The Refuge Room, the subject of the poster announcement downstairs, was the largest space so far. The front section had no furniture, just scores of floor mats on which a dozen or so children were lying down. Others were in the back recreation area playing table tennis and oware while the rest watched a DVD.
“This is their escape from the cruel streets,” Genevieve said. “Sometimes the kids stage small performances or poetry or rapping contests.”
“You do a lot of good work here,” Dawson said. “I’m really very impressed.”
“Thank you.”
“Are there ever any fights here?”
“Rarely. Much less often than you might expect.”
“Is it possible that Musa Zakari also visited the center but you don’t remember him?”
“Possible, but unlikely. We know our kids intimately.”
“And Tedamm? Has he ever been here?”
“I think that boy is too busy causing havoc out there to come here.”

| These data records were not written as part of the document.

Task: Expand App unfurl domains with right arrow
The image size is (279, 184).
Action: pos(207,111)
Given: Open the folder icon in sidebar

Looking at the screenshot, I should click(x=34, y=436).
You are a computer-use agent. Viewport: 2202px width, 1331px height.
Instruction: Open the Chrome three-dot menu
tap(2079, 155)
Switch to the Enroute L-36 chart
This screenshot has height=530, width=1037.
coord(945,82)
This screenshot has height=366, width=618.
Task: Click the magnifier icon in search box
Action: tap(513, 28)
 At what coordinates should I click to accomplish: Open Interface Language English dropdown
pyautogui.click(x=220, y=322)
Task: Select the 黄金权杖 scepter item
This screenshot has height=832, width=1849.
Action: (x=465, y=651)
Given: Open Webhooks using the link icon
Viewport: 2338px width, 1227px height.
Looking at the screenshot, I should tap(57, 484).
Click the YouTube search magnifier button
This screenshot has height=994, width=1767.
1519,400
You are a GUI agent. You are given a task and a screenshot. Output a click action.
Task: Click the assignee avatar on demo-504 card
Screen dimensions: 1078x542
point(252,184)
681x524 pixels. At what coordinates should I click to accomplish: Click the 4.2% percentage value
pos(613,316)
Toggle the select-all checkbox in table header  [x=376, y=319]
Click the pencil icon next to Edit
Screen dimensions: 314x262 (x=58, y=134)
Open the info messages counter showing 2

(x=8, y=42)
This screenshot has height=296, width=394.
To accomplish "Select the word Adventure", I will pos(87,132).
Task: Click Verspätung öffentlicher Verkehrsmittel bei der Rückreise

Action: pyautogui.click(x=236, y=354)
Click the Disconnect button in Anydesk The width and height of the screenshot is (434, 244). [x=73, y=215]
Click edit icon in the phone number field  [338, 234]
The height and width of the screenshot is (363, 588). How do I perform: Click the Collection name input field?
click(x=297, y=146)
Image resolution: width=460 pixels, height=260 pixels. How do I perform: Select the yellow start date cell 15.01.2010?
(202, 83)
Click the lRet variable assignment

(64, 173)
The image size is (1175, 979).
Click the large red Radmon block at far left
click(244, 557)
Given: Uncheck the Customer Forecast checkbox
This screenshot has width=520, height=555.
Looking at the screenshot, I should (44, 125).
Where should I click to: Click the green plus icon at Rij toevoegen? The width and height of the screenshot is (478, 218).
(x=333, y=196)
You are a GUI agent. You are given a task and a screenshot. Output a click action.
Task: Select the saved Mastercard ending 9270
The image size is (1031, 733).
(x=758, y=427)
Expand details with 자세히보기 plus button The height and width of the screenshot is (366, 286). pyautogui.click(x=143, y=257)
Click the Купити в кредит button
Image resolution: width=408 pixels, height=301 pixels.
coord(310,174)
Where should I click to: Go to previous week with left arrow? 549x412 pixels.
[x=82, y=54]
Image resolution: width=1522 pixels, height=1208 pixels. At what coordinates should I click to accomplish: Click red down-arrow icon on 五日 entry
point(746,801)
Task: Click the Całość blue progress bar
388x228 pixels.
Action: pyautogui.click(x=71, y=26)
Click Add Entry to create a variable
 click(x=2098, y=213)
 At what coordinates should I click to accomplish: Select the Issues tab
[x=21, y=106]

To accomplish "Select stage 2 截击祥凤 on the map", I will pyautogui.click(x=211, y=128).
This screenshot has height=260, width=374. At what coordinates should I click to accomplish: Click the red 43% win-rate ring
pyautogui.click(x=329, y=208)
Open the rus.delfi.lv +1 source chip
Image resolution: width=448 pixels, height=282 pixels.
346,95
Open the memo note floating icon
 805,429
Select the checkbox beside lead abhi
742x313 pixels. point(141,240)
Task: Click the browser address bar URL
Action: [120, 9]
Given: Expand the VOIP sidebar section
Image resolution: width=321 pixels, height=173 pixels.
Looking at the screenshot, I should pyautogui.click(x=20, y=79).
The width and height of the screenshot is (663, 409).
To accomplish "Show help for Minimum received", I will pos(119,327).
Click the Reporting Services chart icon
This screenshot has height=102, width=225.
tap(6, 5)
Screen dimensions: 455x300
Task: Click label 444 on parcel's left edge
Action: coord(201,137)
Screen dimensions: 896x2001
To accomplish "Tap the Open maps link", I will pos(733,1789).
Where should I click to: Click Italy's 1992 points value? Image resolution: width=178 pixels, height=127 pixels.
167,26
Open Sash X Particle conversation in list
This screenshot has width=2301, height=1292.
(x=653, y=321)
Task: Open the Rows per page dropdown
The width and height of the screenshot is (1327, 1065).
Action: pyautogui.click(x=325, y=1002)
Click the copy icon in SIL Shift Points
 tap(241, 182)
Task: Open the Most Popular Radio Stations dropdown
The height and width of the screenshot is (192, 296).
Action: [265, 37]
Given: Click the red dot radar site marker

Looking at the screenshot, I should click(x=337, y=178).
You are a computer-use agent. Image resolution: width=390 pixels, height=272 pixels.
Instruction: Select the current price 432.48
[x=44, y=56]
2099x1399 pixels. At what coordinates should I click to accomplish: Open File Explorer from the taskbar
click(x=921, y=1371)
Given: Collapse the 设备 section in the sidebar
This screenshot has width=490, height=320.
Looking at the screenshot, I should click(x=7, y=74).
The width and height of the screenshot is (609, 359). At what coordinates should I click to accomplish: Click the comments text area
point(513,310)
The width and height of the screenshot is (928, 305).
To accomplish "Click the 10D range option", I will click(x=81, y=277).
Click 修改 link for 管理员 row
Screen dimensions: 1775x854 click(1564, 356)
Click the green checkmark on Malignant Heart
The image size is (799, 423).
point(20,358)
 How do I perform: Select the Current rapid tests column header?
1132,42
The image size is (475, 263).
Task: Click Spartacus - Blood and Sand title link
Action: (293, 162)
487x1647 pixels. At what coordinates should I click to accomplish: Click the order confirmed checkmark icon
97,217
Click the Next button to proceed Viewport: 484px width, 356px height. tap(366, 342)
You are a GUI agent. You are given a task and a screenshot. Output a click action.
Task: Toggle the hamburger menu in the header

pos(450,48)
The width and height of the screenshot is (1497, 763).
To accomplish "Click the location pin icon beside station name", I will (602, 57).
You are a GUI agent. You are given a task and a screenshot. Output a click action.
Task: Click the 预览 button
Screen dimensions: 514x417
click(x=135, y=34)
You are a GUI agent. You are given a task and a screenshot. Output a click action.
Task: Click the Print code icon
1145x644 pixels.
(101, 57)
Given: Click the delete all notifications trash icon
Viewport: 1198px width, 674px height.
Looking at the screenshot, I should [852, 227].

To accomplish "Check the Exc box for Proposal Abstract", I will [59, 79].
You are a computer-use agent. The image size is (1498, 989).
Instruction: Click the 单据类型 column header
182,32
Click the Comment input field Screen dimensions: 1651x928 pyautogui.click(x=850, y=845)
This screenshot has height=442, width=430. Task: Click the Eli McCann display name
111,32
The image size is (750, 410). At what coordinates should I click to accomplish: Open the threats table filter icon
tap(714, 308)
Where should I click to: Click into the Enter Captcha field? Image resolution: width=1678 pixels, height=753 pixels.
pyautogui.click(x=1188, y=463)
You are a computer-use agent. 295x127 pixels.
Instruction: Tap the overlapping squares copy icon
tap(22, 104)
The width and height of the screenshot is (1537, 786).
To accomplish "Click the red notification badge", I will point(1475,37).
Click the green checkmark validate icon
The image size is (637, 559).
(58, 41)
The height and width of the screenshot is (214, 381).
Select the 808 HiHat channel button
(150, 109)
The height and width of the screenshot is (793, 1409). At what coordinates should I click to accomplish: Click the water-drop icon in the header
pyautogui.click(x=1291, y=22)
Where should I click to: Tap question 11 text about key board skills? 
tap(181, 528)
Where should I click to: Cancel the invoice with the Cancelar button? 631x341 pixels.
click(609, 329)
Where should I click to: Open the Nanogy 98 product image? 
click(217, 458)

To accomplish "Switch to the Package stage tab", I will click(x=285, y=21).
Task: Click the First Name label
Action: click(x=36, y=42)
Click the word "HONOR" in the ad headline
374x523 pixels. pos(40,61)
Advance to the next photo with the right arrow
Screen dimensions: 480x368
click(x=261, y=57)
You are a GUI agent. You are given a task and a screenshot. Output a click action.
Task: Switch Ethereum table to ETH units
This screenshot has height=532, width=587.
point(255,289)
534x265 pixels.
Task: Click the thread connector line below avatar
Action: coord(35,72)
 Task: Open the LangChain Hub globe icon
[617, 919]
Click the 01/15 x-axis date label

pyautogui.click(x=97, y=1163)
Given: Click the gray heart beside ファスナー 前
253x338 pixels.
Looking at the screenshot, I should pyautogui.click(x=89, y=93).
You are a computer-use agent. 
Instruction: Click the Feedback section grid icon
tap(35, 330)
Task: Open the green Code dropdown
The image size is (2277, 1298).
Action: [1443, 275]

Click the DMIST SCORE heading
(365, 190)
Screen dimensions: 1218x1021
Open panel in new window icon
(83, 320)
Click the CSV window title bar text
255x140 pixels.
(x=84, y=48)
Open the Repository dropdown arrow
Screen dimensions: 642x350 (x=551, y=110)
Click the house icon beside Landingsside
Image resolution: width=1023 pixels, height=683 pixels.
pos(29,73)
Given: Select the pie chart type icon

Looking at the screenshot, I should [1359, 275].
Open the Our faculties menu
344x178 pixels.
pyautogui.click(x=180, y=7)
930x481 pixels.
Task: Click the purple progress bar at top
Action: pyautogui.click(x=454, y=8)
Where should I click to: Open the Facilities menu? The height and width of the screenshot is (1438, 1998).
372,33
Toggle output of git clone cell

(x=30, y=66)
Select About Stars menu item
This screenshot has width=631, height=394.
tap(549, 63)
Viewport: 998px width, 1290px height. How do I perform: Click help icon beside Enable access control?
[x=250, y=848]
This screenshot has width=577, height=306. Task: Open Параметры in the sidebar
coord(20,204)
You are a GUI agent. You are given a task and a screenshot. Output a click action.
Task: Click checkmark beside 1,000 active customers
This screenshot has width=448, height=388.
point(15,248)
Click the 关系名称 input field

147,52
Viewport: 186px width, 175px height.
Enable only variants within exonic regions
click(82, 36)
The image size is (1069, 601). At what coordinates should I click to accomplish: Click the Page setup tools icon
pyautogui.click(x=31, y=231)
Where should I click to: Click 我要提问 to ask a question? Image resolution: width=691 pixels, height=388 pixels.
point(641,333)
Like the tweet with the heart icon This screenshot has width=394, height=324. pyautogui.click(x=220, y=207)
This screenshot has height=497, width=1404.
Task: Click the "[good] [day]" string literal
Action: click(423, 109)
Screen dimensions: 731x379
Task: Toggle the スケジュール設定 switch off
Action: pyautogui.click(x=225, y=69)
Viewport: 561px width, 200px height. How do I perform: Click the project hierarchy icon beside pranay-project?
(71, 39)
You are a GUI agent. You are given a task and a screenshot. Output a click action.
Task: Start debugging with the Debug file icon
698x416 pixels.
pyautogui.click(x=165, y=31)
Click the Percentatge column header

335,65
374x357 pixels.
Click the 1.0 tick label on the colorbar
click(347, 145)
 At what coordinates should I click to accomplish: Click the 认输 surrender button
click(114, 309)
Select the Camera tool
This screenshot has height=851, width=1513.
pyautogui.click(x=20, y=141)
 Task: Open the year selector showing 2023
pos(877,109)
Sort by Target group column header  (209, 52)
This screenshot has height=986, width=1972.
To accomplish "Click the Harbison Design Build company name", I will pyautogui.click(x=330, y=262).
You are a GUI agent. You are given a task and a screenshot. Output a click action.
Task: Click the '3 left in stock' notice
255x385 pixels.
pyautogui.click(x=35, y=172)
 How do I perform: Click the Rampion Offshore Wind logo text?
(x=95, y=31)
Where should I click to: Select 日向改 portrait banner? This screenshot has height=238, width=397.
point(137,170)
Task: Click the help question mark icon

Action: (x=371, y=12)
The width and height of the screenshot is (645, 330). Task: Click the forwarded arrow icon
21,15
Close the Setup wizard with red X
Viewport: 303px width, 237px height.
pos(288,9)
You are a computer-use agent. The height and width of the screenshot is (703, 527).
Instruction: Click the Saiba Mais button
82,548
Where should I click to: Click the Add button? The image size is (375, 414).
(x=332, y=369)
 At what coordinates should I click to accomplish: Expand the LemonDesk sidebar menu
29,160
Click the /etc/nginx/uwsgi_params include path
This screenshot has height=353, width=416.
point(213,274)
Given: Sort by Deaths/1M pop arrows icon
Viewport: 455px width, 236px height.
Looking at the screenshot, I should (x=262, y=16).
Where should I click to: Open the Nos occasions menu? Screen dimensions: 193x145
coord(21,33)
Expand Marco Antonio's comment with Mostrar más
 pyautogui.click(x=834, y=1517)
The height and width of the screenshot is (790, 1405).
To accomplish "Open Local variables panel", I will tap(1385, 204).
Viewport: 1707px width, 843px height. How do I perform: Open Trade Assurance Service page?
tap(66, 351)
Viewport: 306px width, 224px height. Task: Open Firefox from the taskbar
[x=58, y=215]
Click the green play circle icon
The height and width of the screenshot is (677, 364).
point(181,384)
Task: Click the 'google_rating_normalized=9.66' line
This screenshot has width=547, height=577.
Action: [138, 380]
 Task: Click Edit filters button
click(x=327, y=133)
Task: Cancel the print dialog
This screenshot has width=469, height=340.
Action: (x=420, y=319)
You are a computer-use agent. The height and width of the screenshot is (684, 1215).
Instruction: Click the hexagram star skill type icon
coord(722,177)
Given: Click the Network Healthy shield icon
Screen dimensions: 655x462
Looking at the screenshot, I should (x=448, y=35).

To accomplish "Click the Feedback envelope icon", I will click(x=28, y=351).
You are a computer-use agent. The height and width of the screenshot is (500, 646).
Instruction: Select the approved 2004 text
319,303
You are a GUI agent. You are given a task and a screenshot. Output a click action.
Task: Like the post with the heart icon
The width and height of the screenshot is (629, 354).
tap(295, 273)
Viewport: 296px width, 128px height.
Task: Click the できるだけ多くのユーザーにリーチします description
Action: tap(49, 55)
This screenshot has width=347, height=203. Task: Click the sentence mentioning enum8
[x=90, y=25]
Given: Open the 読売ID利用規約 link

As they went back downstairs, a thought occurred to Dawson.
“Do you know a nine-year-old called Sly? He comes-or came-from Agbogbloshie.”
“No, I’m sorry, I don’t,” Genevieve replied. “And I think I would remember the name Sly. Who is he?”
Dawson related how he had met the boy and then how Sly and his uncle had disappeared. In Socrate’s office, someone was sitting next to him in front of the computer. His appearance was striking. A pale, sharp depression in his skin ran from the front part of his scalp to the middle of his forehead.